(Problema curto):
Por favor, indique qual pena o texto sobre a lacuna do artigo 243 do ECA atribui à conduta descrita nesse artigo.

(Texto do documento):
# # #
Lei de contravenção penal x Estatuto da Criança e do Adolescente.

Lacuna jurídica: a problemática do artigo 243 do ECA.

27/08/2014 às 14:23
Leia nesta página:

Trata-se de breves considerações acerca da lacuna existente no ECA quanto àqueles que oferecem bebidas alcoólicas para crianças ou adolescente. É menos grave por bebida alcoólica na mamadeira de uma criança de 2 anos do que dar cigarro para um adolescente.

Por uma questão de proporcionalidade, o legislador tomou cuidado para fixar as penas em abstrato de um crime de acordo com sua reprovabilidade social e o valor do bem jurídico protegido, crimes mais graves e mais reprováveis socialmente possuem penas logicamente maiores.

             A conduta de vender, fornecer ainda que gratuitamente, ministrar ou entregar, de qualquer forma, a criança ou adolescente, sem justa causa, produtos cujos componentes possam causar dependência física ou psíquica, ainda que por utilização indevida (art. 243, ECA) é punida com pena de detenção de 2 à 4 anos.

            Pode-se imaginar que nesse artigo incorreria o agente que entrega ou vende bebida alcoólica e/ou cigarro para criança ou adolescente, afinal, ambas são substâncias que causam dependência.

            Todavia, o Direito Penal rege-se, dentre outros, pelos princípios da especialidade e taxatividade, proibindo qualquer tipo de analogia ''in malam partem''. Ou seja, além do tipo penal dever ser claro, explicito, direto, com a descrição minuciosa da conduta dando a menor margem possível de interpretação, as leis penais mais específicas preponderam frente às menos específicas.

             Com isso, é importante salientar a existência da contravenção penal constante no artigo 63 da lei de contravenções penais que estabelece pena de prisão simples, de dois meses a um ano, ou multa para àquele que serve bebidas alcoólicas para menores de 18 anos. Ou seja, tendo uma contravenção tão clara e específica punindo a conduta de servir bebida alcoólica, aqui se enquadraria a pessoa que põe bebida alcoólica na mamadeira de um bebê para ele ficar mais calmo. Quanto a pessoa que vendeu ou entregou cigarro para adolescente, não tendo outra norma ou contravenção específica para o tipo de produto que ele entregou, ele incorreria no crime do artigo 243 do ECA com pena consideravelmente maior.

Esse é o entendimento dos Tribunais, vejamos:

PENAL. HABEAS CORPUS. FORNECIMENTO DE BEBIDA ALCOÓLICA A MENORES.     TIPICIDADE DA CONDUTA. CONTRAVENÇÃO PENAL. ART. 63 DO DECRETO-LEI N.º 3.688/41. TRANCAMENTO DA AÇÃO PENAL. IMPOSSIBILIDADE. RECEBIMENTO DA DENÚNCIA. PRESCRIÇÃO DA PRETENSÃO PUNITIVA DO ESTADO. OCORRÊNCIA. CONCESSÃO EX OFFICIO DA ORDEM DE HABEAS CORPUS.
# # #
(Dados fornecidos):

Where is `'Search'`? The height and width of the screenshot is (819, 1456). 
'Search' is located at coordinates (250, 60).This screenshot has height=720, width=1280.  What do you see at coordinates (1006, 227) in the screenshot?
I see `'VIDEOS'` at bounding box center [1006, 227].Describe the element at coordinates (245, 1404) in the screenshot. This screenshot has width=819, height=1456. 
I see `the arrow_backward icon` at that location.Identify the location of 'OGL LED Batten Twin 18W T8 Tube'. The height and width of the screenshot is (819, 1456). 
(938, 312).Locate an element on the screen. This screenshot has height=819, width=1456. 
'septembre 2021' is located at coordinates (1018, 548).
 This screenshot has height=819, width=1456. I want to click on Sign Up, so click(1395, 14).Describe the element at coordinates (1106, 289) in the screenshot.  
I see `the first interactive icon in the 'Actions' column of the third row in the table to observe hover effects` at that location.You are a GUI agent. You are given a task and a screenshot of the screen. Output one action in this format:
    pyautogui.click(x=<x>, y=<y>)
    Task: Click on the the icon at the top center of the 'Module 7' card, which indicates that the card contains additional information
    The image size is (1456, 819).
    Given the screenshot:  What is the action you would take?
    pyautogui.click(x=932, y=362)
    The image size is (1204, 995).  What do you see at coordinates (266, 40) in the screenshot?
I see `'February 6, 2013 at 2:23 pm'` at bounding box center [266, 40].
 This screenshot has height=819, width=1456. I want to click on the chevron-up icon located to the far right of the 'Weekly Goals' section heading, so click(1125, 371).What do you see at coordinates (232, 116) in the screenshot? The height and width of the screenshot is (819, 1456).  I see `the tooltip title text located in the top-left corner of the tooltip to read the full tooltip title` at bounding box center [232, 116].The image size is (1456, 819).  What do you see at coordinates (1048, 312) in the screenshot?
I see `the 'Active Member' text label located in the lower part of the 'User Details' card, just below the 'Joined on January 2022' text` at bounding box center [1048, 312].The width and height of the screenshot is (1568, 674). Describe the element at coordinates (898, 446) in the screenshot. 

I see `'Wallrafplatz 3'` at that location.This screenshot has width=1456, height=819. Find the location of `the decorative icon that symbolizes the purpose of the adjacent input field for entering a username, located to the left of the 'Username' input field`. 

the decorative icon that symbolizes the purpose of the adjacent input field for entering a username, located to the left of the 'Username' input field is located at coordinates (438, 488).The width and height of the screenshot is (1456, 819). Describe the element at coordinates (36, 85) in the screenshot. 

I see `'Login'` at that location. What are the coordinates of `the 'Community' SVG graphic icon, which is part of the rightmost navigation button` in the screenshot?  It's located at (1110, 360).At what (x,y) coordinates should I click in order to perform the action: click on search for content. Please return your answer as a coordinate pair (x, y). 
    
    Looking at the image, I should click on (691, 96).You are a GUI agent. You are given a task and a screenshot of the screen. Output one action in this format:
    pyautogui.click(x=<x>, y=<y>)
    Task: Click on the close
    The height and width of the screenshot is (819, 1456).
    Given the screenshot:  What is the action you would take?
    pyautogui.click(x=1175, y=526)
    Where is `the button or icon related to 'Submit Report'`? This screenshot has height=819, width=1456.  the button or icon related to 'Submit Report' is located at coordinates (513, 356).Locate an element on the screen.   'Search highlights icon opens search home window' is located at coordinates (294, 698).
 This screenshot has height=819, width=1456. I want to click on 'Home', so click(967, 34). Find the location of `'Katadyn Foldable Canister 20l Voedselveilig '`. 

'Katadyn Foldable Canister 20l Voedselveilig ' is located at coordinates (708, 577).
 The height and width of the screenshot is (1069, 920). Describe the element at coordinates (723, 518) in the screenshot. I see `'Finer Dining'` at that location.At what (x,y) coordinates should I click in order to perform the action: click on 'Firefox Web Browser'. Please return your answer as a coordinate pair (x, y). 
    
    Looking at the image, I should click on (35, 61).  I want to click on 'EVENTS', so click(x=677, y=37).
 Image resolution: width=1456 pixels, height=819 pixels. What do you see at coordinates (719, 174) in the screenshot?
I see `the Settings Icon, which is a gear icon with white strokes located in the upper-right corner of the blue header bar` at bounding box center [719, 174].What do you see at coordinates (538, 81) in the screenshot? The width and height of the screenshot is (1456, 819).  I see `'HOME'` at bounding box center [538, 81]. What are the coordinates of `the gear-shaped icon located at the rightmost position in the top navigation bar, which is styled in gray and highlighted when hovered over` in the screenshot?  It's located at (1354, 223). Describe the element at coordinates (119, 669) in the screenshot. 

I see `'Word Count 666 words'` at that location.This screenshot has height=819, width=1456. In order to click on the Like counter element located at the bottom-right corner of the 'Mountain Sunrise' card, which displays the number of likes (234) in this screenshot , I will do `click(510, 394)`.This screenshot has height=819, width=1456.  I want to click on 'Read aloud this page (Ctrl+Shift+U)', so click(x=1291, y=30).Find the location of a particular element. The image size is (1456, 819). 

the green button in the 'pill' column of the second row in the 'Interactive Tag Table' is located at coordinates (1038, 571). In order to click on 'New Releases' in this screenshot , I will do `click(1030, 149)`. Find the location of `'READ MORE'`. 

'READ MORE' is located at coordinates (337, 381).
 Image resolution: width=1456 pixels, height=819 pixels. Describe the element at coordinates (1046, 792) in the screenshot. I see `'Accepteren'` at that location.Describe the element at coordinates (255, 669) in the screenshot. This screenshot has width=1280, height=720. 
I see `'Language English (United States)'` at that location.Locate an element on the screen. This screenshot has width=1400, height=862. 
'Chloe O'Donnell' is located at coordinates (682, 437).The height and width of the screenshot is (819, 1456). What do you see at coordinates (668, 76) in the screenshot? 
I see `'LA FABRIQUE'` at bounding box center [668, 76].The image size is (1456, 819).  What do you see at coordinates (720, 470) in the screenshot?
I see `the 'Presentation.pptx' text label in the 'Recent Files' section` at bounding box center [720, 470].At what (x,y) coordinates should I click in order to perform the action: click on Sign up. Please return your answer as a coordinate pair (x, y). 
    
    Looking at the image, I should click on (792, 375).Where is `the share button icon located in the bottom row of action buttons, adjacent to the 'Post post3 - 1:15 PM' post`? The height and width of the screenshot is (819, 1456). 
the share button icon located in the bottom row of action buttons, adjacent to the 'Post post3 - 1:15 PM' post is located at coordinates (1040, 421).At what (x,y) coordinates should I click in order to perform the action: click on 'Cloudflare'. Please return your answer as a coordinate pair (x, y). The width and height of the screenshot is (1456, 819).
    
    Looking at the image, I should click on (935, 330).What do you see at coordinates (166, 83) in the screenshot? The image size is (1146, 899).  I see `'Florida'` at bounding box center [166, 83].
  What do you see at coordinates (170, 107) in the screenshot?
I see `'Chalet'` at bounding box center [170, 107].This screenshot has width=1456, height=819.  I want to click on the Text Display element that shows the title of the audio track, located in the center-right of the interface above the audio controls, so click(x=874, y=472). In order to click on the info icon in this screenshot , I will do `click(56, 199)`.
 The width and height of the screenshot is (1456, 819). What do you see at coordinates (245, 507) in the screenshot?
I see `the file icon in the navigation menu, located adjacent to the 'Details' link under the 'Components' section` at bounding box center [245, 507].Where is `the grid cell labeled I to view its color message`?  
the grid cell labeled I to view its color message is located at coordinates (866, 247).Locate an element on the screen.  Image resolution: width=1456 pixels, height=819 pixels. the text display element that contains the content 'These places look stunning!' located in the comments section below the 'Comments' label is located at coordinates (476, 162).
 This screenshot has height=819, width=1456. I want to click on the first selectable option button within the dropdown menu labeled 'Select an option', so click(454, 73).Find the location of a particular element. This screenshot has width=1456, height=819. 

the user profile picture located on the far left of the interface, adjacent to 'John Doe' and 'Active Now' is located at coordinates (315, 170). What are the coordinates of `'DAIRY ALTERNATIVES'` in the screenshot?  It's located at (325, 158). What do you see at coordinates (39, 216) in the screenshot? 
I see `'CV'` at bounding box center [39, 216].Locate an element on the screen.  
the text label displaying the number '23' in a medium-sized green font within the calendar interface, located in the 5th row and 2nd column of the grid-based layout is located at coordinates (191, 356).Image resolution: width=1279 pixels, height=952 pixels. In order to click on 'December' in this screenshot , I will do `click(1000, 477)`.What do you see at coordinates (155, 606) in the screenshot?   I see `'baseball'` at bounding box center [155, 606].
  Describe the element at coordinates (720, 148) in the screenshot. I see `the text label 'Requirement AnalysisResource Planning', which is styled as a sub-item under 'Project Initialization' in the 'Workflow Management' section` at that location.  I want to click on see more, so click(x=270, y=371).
# # #
(Resposta do exercício):
Detenção de 2 a 4 anos.